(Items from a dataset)
• • • •

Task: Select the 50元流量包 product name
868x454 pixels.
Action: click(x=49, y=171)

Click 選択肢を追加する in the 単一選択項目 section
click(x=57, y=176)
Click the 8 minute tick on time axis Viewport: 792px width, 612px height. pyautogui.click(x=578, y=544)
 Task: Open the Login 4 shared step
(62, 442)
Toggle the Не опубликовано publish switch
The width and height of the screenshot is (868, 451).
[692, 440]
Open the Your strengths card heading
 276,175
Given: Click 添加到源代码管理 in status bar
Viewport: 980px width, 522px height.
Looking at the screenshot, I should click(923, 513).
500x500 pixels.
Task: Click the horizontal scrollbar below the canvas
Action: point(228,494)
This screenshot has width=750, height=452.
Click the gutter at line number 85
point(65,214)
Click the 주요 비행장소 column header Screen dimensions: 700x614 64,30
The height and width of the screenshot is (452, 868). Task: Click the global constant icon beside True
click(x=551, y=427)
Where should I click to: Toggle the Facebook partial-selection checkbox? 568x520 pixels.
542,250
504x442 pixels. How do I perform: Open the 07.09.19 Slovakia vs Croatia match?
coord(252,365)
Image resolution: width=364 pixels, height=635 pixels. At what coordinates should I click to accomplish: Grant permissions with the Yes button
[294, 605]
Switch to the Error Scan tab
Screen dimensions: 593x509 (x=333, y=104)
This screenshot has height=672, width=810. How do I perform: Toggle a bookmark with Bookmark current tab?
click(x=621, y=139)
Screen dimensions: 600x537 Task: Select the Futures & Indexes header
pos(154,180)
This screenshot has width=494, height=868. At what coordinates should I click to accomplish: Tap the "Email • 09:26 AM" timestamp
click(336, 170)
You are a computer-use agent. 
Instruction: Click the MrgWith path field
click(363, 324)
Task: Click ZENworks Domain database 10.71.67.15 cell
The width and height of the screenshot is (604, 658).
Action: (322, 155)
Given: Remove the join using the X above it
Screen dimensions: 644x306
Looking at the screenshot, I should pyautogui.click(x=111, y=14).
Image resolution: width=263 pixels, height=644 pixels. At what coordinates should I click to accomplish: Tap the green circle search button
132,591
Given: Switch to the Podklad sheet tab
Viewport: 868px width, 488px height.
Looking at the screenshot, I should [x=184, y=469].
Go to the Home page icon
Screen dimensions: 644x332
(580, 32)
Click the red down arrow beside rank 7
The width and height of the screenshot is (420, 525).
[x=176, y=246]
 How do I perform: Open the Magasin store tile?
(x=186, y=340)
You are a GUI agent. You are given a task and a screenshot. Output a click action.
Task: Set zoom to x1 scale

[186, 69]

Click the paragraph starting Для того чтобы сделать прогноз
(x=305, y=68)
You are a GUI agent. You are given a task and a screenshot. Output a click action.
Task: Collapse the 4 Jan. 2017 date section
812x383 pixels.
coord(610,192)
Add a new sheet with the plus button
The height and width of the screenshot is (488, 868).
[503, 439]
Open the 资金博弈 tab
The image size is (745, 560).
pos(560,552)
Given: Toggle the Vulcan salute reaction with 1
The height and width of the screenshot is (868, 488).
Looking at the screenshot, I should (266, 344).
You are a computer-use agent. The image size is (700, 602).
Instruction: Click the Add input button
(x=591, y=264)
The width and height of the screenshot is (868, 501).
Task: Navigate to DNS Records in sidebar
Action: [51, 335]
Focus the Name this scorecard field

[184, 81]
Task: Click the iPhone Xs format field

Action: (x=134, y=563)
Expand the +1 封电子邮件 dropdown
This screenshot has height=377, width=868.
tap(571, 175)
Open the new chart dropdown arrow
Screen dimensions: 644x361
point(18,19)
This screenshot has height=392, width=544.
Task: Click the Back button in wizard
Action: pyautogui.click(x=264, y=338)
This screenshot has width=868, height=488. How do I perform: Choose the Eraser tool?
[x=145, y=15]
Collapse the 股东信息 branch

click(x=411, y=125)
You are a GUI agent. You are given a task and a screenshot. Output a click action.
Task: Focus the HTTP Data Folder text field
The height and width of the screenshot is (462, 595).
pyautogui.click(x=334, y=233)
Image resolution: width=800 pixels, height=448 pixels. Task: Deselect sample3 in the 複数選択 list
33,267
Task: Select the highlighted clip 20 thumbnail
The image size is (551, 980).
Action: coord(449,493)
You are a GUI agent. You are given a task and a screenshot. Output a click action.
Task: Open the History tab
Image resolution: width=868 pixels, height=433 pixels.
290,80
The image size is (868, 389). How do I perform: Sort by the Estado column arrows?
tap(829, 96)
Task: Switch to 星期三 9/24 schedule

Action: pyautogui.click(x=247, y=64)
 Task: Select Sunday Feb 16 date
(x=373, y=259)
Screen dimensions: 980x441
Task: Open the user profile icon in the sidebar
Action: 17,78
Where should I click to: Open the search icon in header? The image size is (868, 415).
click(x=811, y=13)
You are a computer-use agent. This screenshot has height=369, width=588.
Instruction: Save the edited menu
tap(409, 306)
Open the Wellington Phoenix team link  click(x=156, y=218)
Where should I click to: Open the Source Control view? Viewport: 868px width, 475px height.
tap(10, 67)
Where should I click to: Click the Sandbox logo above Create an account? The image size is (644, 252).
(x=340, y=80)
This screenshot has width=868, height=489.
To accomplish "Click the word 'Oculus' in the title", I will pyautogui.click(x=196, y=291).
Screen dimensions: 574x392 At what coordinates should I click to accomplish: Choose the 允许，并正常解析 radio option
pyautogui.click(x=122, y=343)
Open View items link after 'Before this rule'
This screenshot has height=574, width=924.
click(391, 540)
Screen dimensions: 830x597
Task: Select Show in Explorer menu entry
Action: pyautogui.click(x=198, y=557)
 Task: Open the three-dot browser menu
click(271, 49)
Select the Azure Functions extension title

• • • •

Task to carry out:
Give the records above again, word for word.

Exercise output:
Task: Select the 50元流量包 product name
868x454 pixels.
Action: click(x=49, y=171)

Click 選択肢を追加する in the 単一選択項目 section
click(x=57, y=176)
Click the 8 minute tick on time axis Viewport: 792px width, 612px height. pyautogui.click(x=578, y=544)
 Task: Open the Login 4 shared step
(62, 442)
Toggle the Не опубликовано publish switch
The width and height of the screenshot is (868, 451).
[692, 440]
Open the Your strengths card heading
 276,175
Given: Click 添加到源代码管理 in status bar
Viewport: 980px width, 522px height.
Looking at the screenshot, I should click(923, 513).
500x500 pixels.
Task: Click the horizontal scrollbar below the canvas
Action: point(228,494)
This screenshot has width=750, height=452.
Click the gutter at line number 85
point(65,214)
Click the 주요 비행장소 column header Screen dimensions: 700x614 64,30
The height and width of the screenshot is (452, 868). Task: Click the global constant icon beside True
click(x=551, y=427)
Where should I click to: Toggle the Facebook partial-selection checkbox? 568x520 pixels.
542,250
504x442 pixels. How do I perform: Open the 07.09.19 Slovakia vs Croatia match?
coord(252,365)
Image resolution: width=364 pixels, height=635 pixels. At what coordinates should I click to accomplish: Grant permissions with the Yes button
[294, 605]
Switch to the Error Scan tab
Screen dimensions: 593x509 (x=333, y=104)
This screenshot has height=672, width=810. How do I perform: Toggle a bookmark with Bookmark current tab?
click(x=621, y=139)
Screen dimensions: 600x537 Task: Select the Futures & Indexes header
pos(154,180)
This screenshot has width=494, height=868. At what coordinates should I click to accomplish: Tap the "Email • 09:26 AM" timestamp
click(336, 170)
You are a computer-use agent. 
Instruction: Click the MrgWith path field
click(363, 324)
Task: Click ZENworks Domain database 10.71.67.15 cell
The width and height of the screenshot is (604, 658).
Action: (322, 155)
Given: Remove the join using the X above it
Screen dimensions: 644x306
Looking at the screenshot, I should pyautogui.click(x=111, y=14).
Image resolution: width=263 pixels, height=644 pixels. At what coordinates should I click to accomplish: Tap the green circle search button
132,591
Given: Switch to the Podklad sheet tab
Viewport: 868px width, 488px height.
Looking at the screenshot, I should [x=184, y=469].
Go to the Home page icon
Screen dimensions: 644x332
(580, 32)
Click the red down arrow beside rank 7
The width and height of the screenshot is (420, 525).
[x=176, y=246]
 How do I perform: Open the Magasin store tile?
(x=186, y=340)
You are a GUI agent. You are given a task and a screenshot. Output a click action.
Task: Set zoom to x1 scale

[186, 69]

Click the paragraph starting Для того чтобы сделать прогноз
(x=305, y=68)
You are a GUI agent. You are given a task and a screenshot. Output a click action.
Task: Collapse the 4 Jan. 2017 date section
812x383 pixels.
coord(610,192)
Add a new sheet with the plus button
The height and width of the screenshot is (488, 868).
[503, 439]
Open the 资金博弈 tab
The image size is (745, 560).
pos(560,552)
Given: Toggle the Vulcan salute reaction with 1
The height and width of the screenshot is (868, 488).
Looking at the screenshot, I should (266, 344).
You are a computer-use agent. The image size is (700, 602).
Instruction: Click the Add input button
(x=591, y=264)
The width and height of the screenshot is (868, 501).
Task: Navigate to DNS Records in sidebar
Action: [51, 335]
Focus the Name this scorecard field

[184, 81]
Task: Click the iPhone Xs format field

Action: (x=134, y=563)
Expand the +1 封电子邮件 dropdown
This screenshot has height=377, width=868.
tap(571, 175)
Open the new chart dropdown arrow
Screen dimensions: 644x361
point(18,19)
This screenshot has height=392, width=544.
Task: Click the Back button in wizard
Action: pyautogui.click(x=264, y=338)
This screenshot has width=868, height=488. How do I perform: Choose the Eraser tool?
[x=145, y=15]
Collapse the 股东信息 branch

click(x=411, y=125)
You are a GUI agent. You are given a task and a screenshot. Output a click action.
Task: Focus the HTTP Data Folder text field
The height and width of the screenshot is (462, 595).
pyautogui.click(x=334, y=233)
Image resolution: width=800 pixels, height=448 pixels. Task: Deselect sample3 in the 複数選択 list
33,267
Task: Select the highlighted clip 20 thumbnail
The image size is (551, 980).
Action: coord(449,493)
You are a GUI agent. You are given a task and a screenshot. Output a click action.
Task: Open the History tab
Image resolution: width=868 pixels, height=433 pixels.
290,80
The image size is (868, 389). How do I perform: Sort by the Estado column arrows?
tap(829, 96)
Task: Switch to 星期三 9/24 schedule

Action: pyautogui.click(x=247, y=64)
 Task: Select Sunday Feb 16 date
(x=373, y=259)
Screen dimensions: 980x441
Task: Open the user profile icon in the sidebar
Action: 17,78
Where should I click to: Open the search icon in header? The image size is (868, 415).
click(x=811, y=13)
You are a computer-use agent. This screenshot has height=369, width=588.
Instruction: Save the edited menu
tap(409, 306)
Open the Wellington Phoenix team link  click(x=156, y=218)
Where should I click to: Open the Source Control view? Viewport: 868px width, 475px height.
tap(10, 67)
Where should I click to: Click the Sandbox logo above Create an account? The image size is (644, 252).
(x=340, y=80)
This screenshot has width=868, height=489.
To accomplish "Click the word 'Oculus' in the title", I will pyautogui.click(x=196, y=291).
Screen dimensions: 574x392 At what coordinates should I click to accomplish: Choose the 允许，并正常解析 radio option
pyautogui.click(x=122, y=343)
Open View items link after 'Before this rule'
This screenshot has height=574, width=924.
click(391, 540)
Screen dimensions: 830x597
Task: Select Show in Explorer menu entry
Action: pyautogui.click(x=198, y=557)
 Task: Open the three-dot browser menu
click(271, 49)
Select the Azure Functions extension title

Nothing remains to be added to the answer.